Au cinéma la Bastille

Quand ?

Vendredi soir, à 22h

Avec qui ?

Seul

Et alors ?

Par rapport aux habitudes passées du stakhanoviste qu’est Johnnie To, l’attente de trois ans entre Vengeance, son dernier long-métrage sorti en France, et cette Vie sans principe qui en est le successeur, n’est pas loin de passer pour aberrante. To nous avait accoutumés à compter plutôt en mois l’écart entre deux de ses films. Plusieurs raisons semblent s’être cumulées pour aboutir cette fois à un silence prolongé : une coupure réelle de deux ans, un film non montré chez nous, et presque un an d’attente entre la présentation au Festival de Venise 2011 de La vie sans principe et sa distribution – très limitée. To n’était-il qu’une mode passagère, et désormais périmée, sans raison ? Ou le fait que La vie sans principe le voit s’écarter du cadre où s’est faite sa renommée – les films de gangsters, vitrine du cinéma de Hong Kong – a-t-il provoqué un rejet réflexe et pas très fin ?

Il faut espérer que la réponse à ces deux questions est négative, car La vie sans principe, sans s’ajouter à la liste des chefs-d’œuvre du réalisateur, est un très beau morceau de cinéma. To et sa creative team (ainsi que sont crédités au générique les auteurs de son studio Milkyway) ont tissé une toile narrative riche et excitante, film choral à quatre personnages principaux et au scénario saupoudré d’éléments à la Rashomon. On va revoir selon le point de vue de chacun plusieurs des événements des deux journées couvertes par le récit, à la fin desquelles leur vie aura pris un nouveau tour radicalement différent. Au cours de ces quarante-huit heures, Teresa la conseillère bancaire, « Panthère » le voyou dévoué à sa triade, et le couple formé par l’inspecteur Cheung et sa fiancée (dont l’histoire est bien faiblarde comparée aux autres) se retrouvent tous directement impactés par les fluctuations délirantes des marchés financiers, qui les amèneront au bord du précipice. Les chemins détournés empruntés par le scénario pour en venir à ce point sont le fruit d’une inspiration très féconde et d’un plaisir gourmand du conte. La vie sans principe trouve le bon dosage entre la complicité avec le spectateur et la manipulation à son encontre, pour nous surprendre sans cesse tout en nous gardant dans le même camp que lui et ses héros.

_Données enregistrées:_

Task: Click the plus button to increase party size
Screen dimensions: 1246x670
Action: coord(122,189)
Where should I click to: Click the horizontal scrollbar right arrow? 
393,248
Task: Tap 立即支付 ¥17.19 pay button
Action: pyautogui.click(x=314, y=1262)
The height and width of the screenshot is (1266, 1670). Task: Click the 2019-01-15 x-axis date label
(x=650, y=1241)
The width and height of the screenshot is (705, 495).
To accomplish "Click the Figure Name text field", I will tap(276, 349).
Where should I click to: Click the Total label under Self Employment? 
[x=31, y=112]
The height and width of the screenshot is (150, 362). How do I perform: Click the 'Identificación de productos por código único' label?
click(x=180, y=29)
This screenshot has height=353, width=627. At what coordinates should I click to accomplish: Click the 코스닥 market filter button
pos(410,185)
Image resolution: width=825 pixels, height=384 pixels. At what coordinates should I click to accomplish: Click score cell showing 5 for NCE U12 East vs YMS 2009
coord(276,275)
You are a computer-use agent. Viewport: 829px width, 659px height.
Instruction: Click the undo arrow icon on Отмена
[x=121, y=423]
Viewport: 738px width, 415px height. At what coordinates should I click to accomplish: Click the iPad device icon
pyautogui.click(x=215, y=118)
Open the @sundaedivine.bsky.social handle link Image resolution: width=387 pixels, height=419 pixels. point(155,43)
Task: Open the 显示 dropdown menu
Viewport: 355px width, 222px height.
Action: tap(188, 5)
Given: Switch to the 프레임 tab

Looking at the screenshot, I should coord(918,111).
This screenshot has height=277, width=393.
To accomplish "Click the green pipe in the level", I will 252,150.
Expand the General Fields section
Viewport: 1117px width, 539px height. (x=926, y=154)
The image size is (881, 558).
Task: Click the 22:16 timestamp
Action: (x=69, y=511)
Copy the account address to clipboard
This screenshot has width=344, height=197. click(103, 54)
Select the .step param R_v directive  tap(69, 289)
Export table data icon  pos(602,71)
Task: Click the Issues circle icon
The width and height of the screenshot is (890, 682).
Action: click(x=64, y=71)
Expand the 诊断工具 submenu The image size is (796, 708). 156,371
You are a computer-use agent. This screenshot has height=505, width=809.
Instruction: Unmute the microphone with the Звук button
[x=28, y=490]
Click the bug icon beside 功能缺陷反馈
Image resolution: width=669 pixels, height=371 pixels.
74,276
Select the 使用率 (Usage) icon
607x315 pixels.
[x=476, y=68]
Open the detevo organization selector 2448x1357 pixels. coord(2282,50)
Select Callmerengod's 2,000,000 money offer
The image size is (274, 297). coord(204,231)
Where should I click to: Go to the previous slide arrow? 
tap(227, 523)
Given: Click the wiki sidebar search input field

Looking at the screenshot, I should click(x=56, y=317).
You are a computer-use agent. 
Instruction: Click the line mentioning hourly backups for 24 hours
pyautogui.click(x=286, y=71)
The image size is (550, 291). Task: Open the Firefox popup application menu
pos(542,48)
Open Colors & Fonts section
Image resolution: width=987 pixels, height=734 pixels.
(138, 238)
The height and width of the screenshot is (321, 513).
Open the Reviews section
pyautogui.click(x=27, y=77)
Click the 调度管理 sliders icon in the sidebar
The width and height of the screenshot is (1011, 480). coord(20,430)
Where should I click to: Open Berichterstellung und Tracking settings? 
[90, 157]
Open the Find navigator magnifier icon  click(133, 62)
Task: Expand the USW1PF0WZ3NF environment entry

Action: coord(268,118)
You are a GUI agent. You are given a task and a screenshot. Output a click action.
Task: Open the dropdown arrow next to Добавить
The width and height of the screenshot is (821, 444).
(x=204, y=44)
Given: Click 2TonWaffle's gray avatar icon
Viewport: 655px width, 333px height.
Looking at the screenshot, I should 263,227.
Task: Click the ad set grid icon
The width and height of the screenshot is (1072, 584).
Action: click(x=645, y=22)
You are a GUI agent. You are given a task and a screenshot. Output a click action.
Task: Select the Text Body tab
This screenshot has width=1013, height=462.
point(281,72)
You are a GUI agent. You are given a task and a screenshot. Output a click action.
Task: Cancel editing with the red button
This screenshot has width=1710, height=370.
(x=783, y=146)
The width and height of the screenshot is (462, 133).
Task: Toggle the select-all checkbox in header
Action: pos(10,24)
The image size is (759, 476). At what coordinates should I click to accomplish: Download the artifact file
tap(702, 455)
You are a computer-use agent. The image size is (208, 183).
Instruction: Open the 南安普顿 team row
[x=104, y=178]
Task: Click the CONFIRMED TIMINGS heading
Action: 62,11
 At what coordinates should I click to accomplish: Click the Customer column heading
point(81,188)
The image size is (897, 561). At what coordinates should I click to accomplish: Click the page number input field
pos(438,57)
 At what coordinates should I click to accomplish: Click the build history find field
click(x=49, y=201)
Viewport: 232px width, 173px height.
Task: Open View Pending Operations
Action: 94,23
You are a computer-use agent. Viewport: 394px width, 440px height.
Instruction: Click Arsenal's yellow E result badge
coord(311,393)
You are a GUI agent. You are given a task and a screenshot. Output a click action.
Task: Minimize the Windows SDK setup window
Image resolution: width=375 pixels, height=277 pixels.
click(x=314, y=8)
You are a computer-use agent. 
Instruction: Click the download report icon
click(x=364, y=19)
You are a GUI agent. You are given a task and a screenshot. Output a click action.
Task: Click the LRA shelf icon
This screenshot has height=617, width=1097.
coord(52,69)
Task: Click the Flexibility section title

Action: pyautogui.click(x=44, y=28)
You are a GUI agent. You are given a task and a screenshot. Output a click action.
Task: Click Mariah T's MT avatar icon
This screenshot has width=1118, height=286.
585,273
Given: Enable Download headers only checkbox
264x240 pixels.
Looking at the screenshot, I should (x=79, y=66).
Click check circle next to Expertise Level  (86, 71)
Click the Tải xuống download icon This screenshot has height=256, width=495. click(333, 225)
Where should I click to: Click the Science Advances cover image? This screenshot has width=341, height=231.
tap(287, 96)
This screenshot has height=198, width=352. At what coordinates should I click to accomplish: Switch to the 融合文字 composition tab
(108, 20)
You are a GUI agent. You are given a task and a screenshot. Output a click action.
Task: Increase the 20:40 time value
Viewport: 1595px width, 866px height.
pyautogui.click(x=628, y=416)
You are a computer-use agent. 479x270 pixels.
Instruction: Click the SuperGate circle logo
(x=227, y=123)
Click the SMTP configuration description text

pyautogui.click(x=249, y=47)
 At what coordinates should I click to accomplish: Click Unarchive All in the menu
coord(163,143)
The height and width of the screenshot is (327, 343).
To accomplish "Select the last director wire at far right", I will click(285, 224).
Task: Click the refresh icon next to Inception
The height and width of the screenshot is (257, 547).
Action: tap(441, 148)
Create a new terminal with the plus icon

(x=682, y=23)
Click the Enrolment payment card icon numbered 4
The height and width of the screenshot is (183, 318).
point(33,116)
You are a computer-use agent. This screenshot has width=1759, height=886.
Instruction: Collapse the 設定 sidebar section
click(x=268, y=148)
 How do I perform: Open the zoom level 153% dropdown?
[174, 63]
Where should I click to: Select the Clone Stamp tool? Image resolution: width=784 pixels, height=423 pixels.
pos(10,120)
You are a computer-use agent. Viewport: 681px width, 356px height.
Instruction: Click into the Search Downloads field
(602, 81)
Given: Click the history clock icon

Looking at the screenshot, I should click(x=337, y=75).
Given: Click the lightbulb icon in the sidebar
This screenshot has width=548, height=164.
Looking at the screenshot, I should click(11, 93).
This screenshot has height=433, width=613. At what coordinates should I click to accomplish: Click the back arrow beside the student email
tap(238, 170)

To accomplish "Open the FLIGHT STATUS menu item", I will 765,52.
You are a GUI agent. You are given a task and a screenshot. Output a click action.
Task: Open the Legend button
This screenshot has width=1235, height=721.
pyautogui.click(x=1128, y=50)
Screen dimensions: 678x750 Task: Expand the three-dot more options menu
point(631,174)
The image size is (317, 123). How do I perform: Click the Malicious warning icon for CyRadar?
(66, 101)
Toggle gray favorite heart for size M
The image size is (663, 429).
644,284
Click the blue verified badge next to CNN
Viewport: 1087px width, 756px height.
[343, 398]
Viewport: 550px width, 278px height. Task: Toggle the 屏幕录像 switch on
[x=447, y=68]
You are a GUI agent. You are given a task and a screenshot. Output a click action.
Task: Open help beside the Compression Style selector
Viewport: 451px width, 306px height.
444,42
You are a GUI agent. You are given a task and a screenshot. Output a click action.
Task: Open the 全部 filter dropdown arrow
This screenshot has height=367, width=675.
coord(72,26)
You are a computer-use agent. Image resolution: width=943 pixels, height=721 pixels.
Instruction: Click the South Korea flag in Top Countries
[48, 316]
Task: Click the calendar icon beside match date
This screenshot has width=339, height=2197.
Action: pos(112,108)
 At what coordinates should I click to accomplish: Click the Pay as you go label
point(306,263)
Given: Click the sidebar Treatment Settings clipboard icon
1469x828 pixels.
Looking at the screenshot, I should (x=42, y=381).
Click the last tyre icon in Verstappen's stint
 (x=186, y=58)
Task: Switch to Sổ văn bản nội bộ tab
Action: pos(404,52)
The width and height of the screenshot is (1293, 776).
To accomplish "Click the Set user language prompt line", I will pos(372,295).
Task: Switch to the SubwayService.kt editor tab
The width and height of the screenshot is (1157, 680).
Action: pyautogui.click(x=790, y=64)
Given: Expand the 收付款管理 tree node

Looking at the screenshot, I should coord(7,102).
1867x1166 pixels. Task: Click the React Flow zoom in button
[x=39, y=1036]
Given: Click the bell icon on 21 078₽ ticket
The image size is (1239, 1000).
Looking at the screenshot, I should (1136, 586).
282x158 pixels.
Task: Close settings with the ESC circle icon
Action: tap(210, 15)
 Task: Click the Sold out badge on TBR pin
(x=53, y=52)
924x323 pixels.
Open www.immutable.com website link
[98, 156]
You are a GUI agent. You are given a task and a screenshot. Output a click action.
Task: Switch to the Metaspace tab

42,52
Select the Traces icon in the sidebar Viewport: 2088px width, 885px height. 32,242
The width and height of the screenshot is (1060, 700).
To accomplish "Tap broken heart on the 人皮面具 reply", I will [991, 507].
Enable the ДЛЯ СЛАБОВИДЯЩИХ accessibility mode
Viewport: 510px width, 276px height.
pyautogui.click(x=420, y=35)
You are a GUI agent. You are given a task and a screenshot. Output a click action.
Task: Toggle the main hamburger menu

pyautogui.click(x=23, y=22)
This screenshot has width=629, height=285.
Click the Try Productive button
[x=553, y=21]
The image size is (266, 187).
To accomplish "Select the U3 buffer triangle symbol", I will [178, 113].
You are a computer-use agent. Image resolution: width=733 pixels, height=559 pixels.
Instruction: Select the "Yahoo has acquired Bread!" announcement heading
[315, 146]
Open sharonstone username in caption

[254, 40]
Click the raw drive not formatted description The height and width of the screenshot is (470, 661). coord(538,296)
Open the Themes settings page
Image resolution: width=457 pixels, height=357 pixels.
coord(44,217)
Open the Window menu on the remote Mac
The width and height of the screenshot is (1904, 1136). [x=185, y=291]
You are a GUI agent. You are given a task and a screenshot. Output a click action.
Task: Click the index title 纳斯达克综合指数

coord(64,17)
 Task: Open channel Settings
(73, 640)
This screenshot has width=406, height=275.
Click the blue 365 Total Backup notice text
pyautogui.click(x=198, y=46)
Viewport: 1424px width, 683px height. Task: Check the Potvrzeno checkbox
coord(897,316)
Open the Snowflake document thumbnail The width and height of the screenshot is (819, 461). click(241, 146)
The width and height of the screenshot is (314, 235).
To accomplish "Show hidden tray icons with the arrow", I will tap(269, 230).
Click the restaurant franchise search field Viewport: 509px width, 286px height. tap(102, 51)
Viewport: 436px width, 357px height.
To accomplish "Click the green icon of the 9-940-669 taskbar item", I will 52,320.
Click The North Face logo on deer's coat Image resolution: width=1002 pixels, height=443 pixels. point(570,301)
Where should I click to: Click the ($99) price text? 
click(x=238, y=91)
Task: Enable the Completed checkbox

_Consigne A:_
Selon l'extrait à lire, lors de quel festival La vie sans principe a-t-il été présenté ?
_Consigne B:_
Reproduisez fidèlement le passage de l'extrait à lire qui va de « Par rapport aux » jusqu'à « pas très fin ? ».

_Résultat attendu A:_
Au Festival de Venise 2011.

_Résultat attendu B:_
Par rapport aux habitudes passées du stakhanoviste qu’est Johnnie To, l’attente de trois ans entre Vengeance, son dernier long-métrage sorti en France, et cette Vie sans principe qui en est le successeur, n’est pas loin de passer pour aberrante. To nous avait accoutumés à compter plutôt en mois l’écart entre deux de ses films. Plusieurs raisons semblent s’être cumulées pour aboutir cette fois à un silence prolongé : une coupure réelle de deux ans, un film non montré chez nous, et presque un an d’attente entre la présentation au Festival de Venise 2011 de La vie sans principe et sa distribution – très limitée. To n’était-il qu’une mode passagère, et désormais périmée, sans raison ? Ou le fait que La vie sans principe le voit s’écarter du cadre où s’est faite sa renommée – les films de gangsters, vitrine du cinéma de Hong Kong – a-t-il provoqué un rejet réflexe et pas très fin ?